*** Opening of Information given ***

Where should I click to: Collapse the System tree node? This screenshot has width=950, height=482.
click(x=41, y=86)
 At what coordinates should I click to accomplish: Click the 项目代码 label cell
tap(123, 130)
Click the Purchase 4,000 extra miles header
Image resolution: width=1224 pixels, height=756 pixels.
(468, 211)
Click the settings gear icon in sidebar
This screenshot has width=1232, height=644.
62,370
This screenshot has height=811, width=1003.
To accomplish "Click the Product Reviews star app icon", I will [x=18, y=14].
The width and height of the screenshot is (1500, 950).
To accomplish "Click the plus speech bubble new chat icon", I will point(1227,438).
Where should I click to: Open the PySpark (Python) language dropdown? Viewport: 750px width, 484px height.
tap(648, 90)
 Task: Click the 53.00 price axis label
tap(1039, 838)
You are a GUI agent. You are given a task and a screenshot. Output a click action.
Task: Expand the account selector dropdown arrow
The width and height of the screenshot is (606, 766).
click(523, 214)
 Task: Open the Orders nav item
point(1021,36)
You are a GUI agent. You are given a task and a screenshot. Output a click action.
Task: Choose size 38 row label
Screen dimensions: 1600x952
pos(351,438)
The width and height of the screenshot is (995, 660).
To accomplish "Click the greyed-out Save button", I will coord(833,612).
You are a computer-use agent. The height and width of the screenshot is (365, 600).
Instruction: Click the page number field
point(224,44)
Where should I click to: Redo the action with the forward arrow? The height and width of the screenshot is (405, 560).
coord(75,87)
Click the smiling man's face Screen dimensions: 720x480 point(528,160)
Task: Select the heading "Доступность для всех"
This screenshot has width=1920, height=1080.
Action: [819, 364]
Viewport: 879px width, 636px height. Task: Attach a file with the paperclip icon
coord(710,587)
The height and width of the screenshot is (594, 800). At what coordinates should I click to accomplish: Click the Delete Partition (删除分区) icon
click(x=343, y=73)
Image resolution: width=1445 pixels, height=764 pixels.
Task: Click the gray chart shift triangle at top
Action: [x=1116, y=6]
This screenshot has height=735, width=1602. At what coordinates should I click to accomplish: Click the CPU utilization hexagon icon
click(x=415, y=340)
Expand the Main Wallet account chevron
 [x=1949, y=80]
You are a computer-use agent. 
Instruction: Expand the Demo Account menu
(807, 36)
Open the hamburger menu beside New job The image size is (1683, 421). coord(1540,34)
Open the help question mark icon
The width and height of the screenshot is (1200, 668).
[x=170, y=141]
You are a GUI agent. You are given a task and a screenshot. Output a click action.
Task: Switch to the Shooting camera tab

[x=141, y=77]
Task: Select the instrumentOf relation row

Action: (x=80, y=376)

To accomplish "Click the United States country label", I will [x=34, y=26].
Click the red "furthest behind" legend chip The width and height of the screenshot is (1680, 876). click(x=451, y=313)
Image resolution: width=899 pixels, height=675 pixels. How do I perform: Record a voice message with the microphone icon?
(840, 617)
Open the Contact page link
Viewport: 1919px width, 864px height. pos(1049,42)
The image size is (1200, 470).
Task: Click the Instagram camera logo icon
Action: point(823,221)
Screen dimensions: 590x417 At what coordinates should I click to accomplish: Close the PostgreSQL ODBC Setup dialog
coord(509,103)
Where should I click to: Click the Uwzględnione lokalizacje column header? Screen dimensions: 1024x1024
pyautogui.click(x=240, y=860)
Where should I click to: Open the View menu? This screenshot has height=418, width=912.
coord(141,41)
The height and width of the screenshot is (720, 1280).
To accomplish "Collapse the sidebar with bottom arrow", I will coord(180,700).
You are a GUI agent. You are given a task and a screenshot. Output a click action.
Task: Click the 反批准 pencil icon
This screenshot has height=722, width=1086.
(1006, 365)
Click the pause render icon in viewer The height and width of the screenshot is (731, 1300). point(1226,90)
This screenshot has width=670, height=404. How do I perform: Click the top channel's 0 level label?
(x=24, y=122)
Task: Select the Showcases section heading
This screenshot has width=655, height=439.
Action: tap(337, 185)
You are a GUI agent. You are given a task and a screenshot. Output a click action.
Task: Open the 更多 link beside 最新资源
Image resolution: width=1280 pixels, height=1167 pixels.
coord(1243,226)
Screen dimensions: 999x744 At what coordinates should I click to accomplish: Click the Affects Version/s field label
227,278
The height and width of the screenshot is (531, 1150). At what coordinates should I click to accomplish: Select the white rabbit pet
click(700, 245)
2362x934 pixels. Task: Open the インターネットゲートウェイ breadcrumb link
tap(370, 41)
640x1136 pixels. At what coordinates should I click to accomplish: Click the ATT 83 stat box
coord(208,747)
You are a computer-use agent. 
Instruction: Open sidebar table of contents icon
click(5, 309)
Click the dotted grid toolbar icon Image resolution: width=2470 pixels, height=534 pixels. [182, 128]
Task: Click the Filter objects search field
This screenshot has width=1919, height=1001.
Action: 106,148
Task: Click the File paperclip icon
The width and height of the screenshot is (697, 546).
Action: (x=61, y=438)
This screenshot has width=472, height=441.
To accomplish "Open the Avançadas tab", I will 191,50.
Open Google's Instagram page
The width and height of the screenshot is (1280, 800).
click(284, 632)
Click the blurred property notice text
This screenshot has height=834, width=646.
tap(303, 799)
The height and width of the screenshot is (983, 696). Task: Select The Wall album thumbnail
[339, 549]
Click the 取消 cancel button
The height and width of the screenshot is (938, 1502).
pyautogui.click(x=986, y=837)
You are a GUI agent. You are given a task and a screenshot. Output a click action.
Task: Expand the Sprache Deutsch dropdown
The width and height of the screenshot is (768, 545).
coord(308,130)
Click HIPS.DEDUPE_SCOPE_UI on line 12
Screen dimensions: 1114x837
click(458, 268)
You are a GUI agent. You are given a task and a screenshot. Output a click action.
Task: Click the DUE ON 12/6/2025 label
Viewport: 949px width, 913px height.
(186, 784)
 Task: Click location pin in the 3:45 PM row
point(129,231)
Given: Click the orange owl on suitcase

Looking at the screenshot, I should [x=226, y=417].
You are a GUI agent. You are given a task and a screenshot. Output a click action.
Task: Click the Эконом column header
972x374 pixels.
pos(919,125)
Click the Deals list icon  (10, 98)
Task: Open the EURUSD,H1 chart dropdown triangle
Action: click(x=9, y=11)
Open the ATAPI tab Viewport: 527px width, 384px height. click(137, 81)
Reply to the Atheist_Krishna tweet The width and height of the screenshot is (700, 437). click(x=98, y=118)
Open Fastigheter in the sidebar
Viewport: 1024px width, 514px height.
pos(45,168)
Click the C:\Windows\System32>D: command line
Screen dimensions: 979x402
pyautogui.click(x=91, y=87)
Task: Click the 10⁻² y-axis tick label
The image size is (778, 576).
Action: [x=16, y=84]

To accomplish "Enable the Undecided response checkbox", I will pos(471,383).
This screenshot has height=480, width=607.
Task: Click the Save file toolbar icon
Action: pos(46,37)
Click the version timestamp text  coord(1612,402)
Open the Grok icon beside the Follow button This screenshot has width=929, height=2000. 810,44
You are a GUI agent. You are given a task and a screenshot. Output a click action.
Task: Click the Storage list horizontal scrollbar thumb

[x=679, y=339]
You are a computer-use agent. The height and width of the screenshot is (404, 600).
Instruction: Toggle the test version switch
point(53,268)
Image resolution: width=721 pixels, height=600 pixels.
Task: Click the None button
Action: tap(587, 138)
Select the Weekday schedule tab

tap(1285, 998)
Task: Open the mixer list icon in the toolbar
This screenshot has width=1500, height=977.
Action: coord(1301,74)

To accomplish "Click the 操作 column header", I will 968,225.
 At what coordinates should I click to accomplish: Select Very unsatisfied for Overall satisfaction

*** Close of Information given ***

=== What is being asked ===
In the entries above, find the line with "Where should I click to: Click" and the line with "Task: Click the 反批准 pencil icon", then restate word for word both of them and every line between, with nothing more.

=== Result of this exercise ===
Where should I click to: Click the Uwzględnione lokalizacje column header? Screen dimensions: 1024x1024
pyautogui.click(x=240, y=860)
Where should I click to: Open the View menu? This screenshot has height=418, width=912.
coord(141,41)
The height and width of the screenshot is (720, 1280).
To accomplish "Collapse the sidebar with bottom arrow", I will coord(180,700).
You are a GUI agent. You are given a task and a screenshot. Output a click action.
Task: Click the 反批准 pencil icon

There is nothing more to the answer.